:: Reading text
The evidence is limited to affidavits from the parents and there was also read the Reasons for Judgment of the Federal Magistrate on two previous occasions. At the election of counsel the matter proceeded by way of submissions.
Current orders
On 17 October 2007 final parenting orders were made by consent except for two issues determined by the Federal Magistrate that day. The terms of those orders are set out in a schedule at the end of these Reasons. Essentially, they provide for the parents to have equal shared parental responsibility and the children are to live with their mother and spend substantial and significant time with their father. Subject to a progressive increase initially in the younger child’s time, the time would include from 3pm Friday after school until the commencement of school Wednesday every second week during school terms, various special occasions, and certain block periods during school holidays. Other orders deal with various matters, including the children’s attendance at a specific primary school until the completion of year 4 [determined by the Federal Magistrate] and a number of parental responsibilities. This is the provision about travel to facilitate the orders:
‘8. That during the school term all handovers of the children will occur at school and at all other times handover will occur at the residence of [Mr S], the maternal grandfather and upon either parent notifying the other of any difficulty or dispute regarding handover, [a shop] at Cairns Central Shopping Centre will be the nominated alternate (sic) venue for handovers.’
As the mother put it, they agreed she would be responsible for delivering the children to their grandfather’s home for changeover on Father’s Day, the father’s birthday, each of the children’s birthdays and for school holiday times with their father. All other school term handovers would be undertaken according to order 8 at school, which in practical terms meant the father would collect them every second Friday afternoon and take them to and from school Monday and Tuesday of that week before returning them to school on Wednesday morning. The grandfather’s residence at D is located about a kilometre or 5 minutes drive from the father’s residence at D.
This order is the subject of argument here, along with the father’s proposal to extend the time he collects the children after school to 5pm.
Orders sought
The father instituted the current round of proceedings on 12 March. The matter came before the Federal Magistrate on 16 June and directions were made for the final hearing on 1 August. At the same time the Federal Magistrate made orders varying the travel arrangements by imposing upon the mother an obligation to deliver the children to the father’s residence between 6.30pm and 7pm while the children spend time with him pursuant to orders 2 and 3. For that purpose the father was directed to ensure (a) the front gate is unlocked and opened and (b) he is not at the gate or in the front yard when the children are dropped off and mother was directed to ensure the children arrive safely in his premises.
The mother appealed from the decision and sought a stay of the orders in the meantime. But as I apprehend it she has withdrawn, or will withdraw, those pending proceedings since the matter was transferred to this Court for final hearing during the current circuit sittings.
The orders now sought by the father are set out in his amended application filed 8 July:
‘(a)The mother will be responsible to deliver the children to the father’s home at the commencement of his time with the children each alternate Friday by 6.30pm, and the father will be responsible to return the children to the maternal grandfather’s home at 7am on the following Wednesday.
(b)The father will be responsible to deliver the children to, and collect them from, their respective school or day care each Monday and Tuesday that they are in his care.
::::
:: Provided information
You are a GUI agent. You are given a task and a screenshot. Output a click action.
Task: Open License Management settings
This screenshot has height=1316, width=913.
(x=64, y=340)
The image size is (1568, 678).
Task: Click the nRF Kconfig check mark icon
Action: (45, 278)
::::
:: Provided information
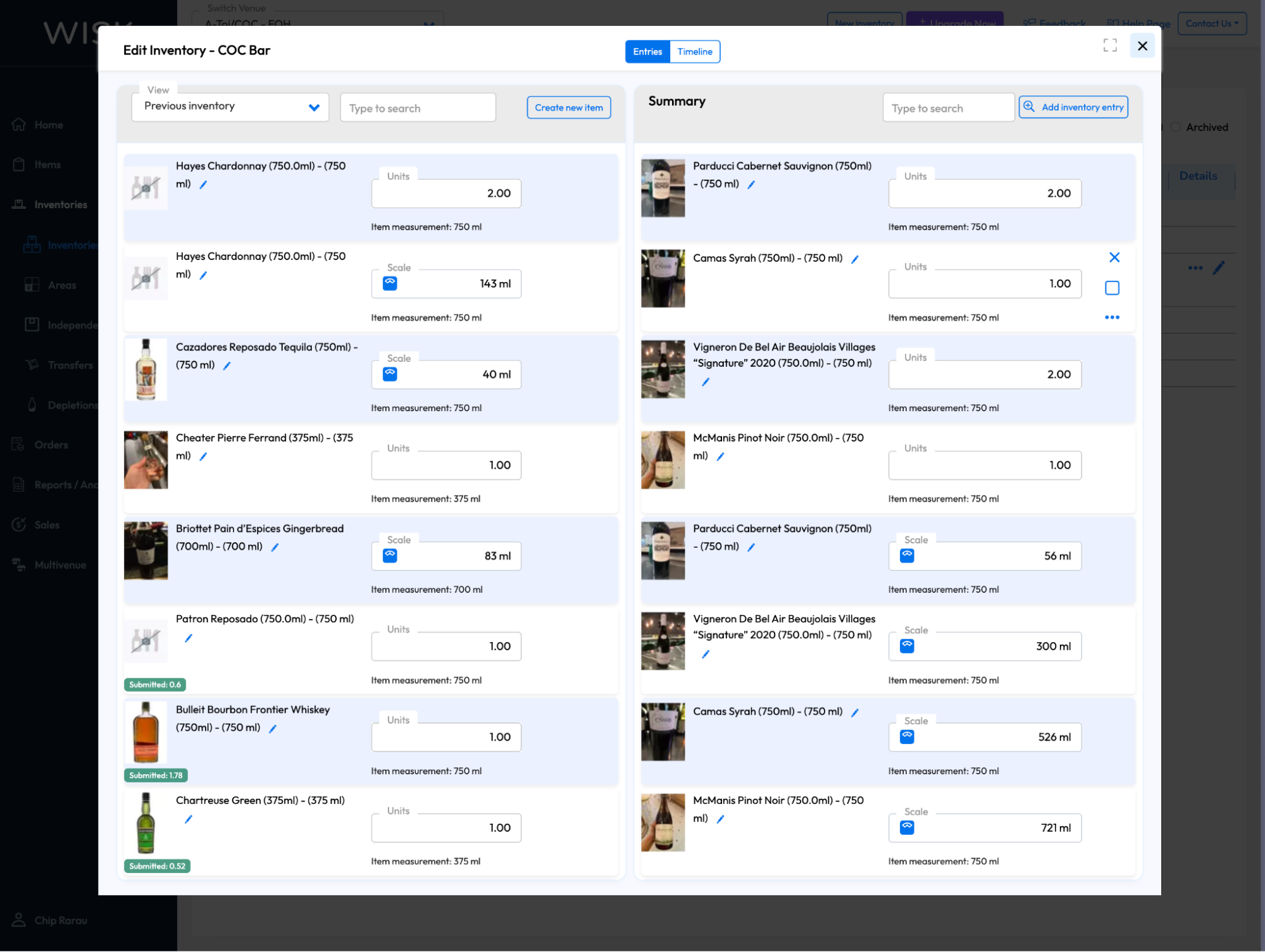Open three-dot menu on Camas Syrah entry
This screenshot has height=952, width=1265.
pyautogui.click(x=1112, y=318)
::::
:: Provided information
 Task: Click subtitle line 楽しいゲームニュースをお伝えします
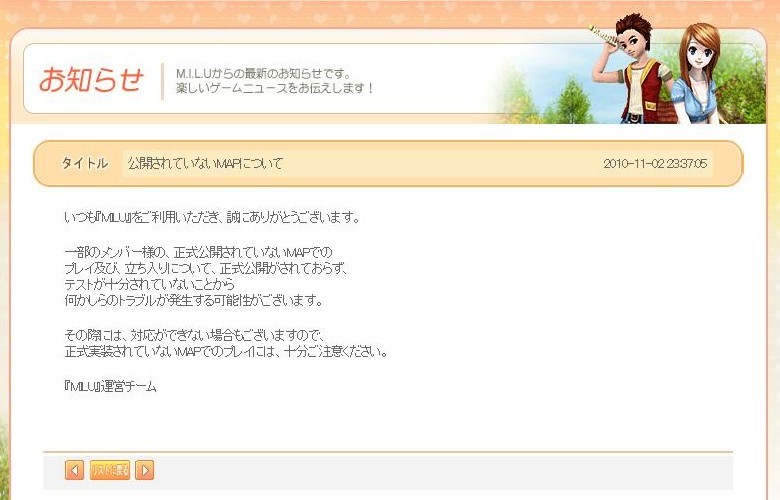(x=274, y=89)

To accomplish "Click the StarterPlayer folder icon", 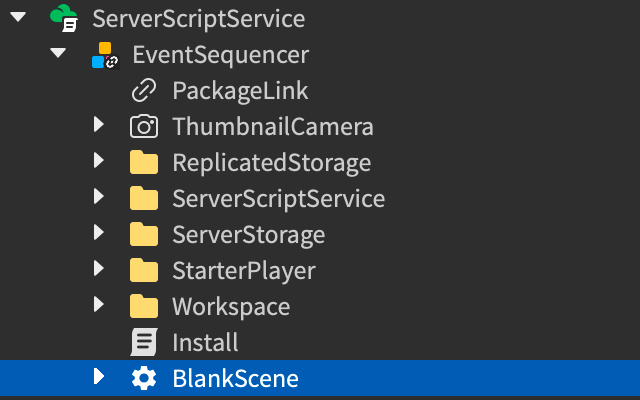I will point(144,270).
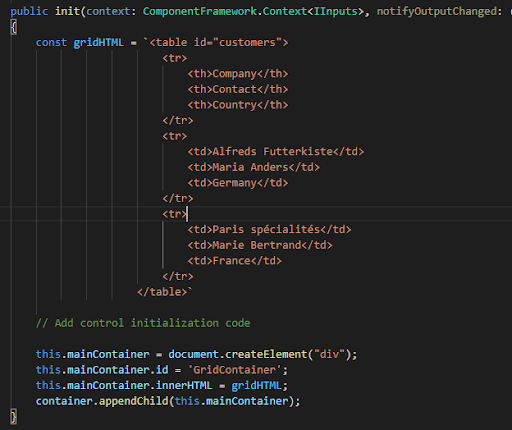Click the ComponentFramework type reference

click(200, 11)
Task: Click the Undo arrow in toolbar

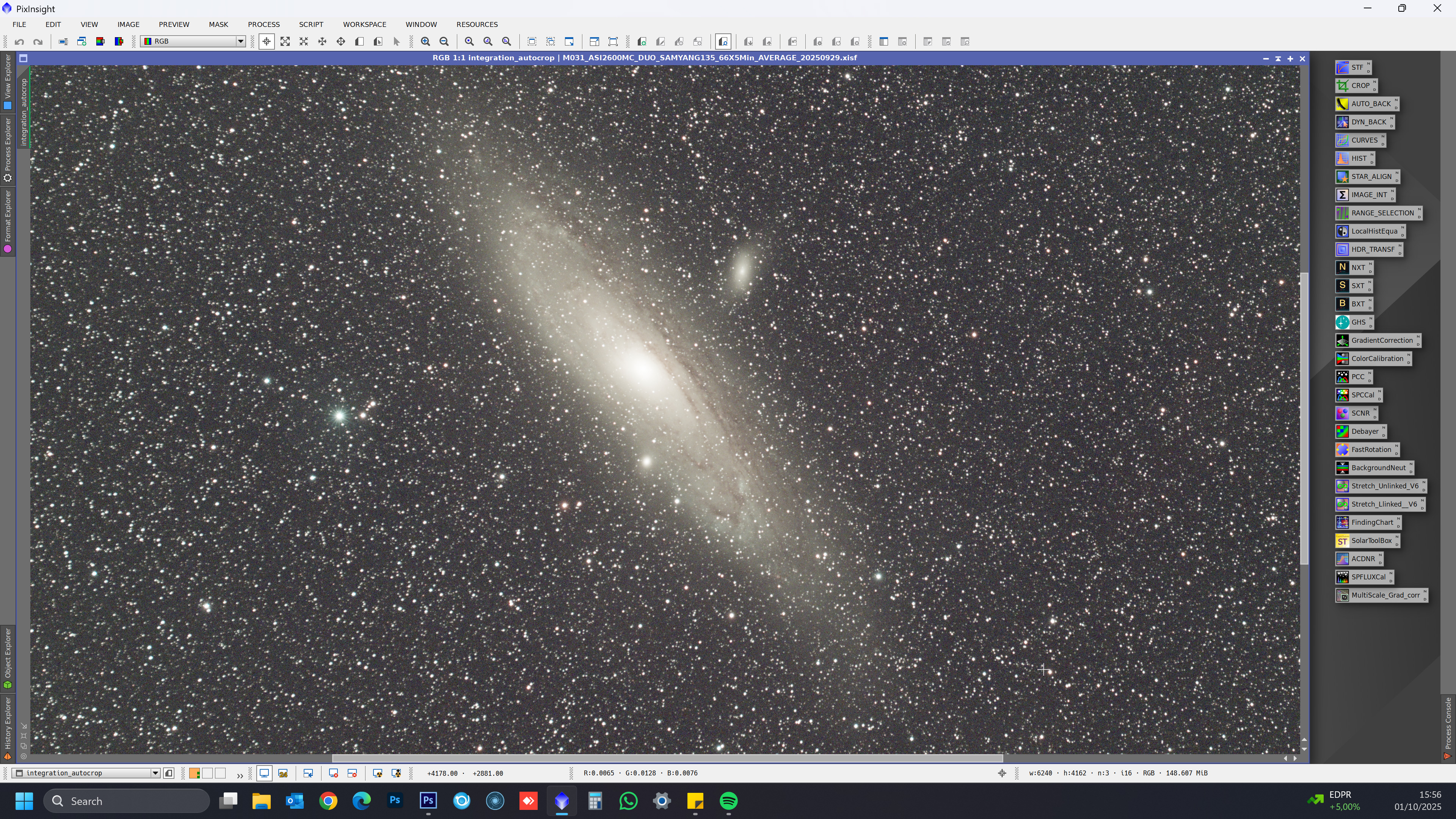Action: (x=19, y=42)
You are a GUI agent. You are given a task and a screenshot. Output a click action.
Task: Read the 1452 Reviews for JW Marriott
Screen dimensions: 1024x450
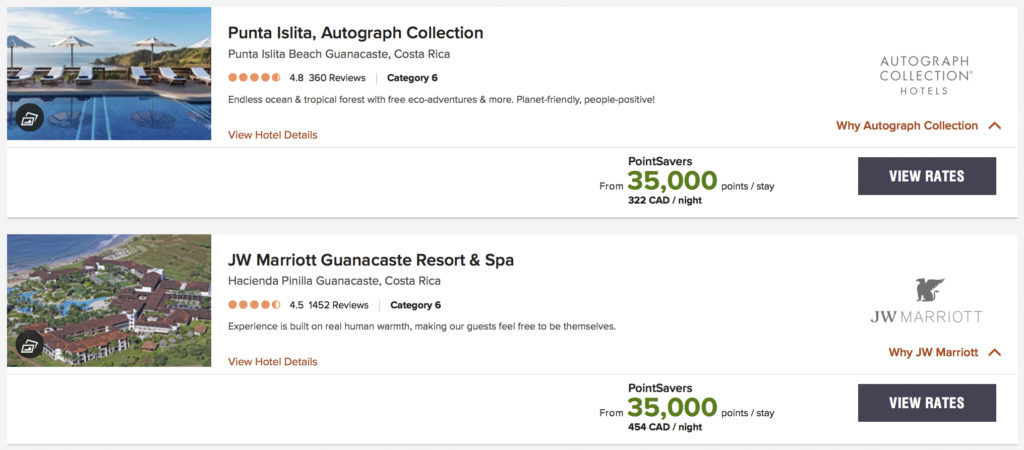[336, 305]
::::
**What to work on**
**a)** According to the judgment excerpt, how far is the maternal grandfather's residence from the father's residence?
**b)** For each statement, indicate whether it agrees with the judgment excerpt, and support each answer with the decisive words quoted from the excerpt. (i) The father's amended application was filed on 8 July. (ii) The matter proceeded by way of oral testimony from witnesses. (iii) Under the orders of 16 June, the father was to be at the front gate when the children were dropped off.
**c)** Extend the judgment excerpt, beginning immediately after its final sentence.
The listing comes from a separate source and is unrelated to the judgment excerpt.

**Outputs by task**
**a)** About a kilometre, or 5 minutes' drive.

**b)**
(i) Yes: "set out in his amended application filed 8 July"
(ii) No: "At the election of counsel the matter proceeded by way of submissions."
(iii) No: "he is not at the gate or in the front yard when the children are dropped off"

**c)**
(c)The father will collect the children by 5pm on each of the above days, and where necessary, he will be responsible to organise after-school care for them until collection.
(d)All changeovers which occur other than on school days will occur with the mother to be responsible to deliver the children to the father’s home at the commencement of the time they are to spend with him and the father will be responsible to deliver the children to the home of the maternal grandfather, at the conclusion of their time with him, unless the parties agree otherwise in writing.
The mother asks the application be dismissed by her response filed 16 June. However, her counsel submits she would not object to the extension of the time to 5pm for their father to collect them from school provided he arranges child care with a registered provider and pays for it. In her response she also sought to restrain the father from initiating further proceedings about the children without first seeking leave from a Court, but this was not mentioned and therefore it can be assumed it is abandoned.
The changes under discussion therefore are about (i) travel responsibility; (ii) handover venue; and (iii) extension of time after school from 3pm to 5pm for the father’s collection.
Background
There is some further background but it is relatively brief. The parents began living together in 1992, they married in Cairns in November 1998, they separated in January 2003, and they were divorced in November 2005. Litigation between them began in 2003 and proceeded over time in this Court and the Federal Magistrates Court.
The father lives at D and has done so since separation. He is a tradesman and works for himself, apparently in and around the Cairns area. It is said that he earns around $55,000 per annum.
After separation at some point the mother moved with the children to live at L and in March 2006 she moved closer to Cairns to live at N. After the move to N she began work full time with B Centre. In January 2007 she reduced her hours when she started her own service business. She remains living at N and she continues to work part time at B Centre and conduct her business. It is said that her income is around $25,000 per annum.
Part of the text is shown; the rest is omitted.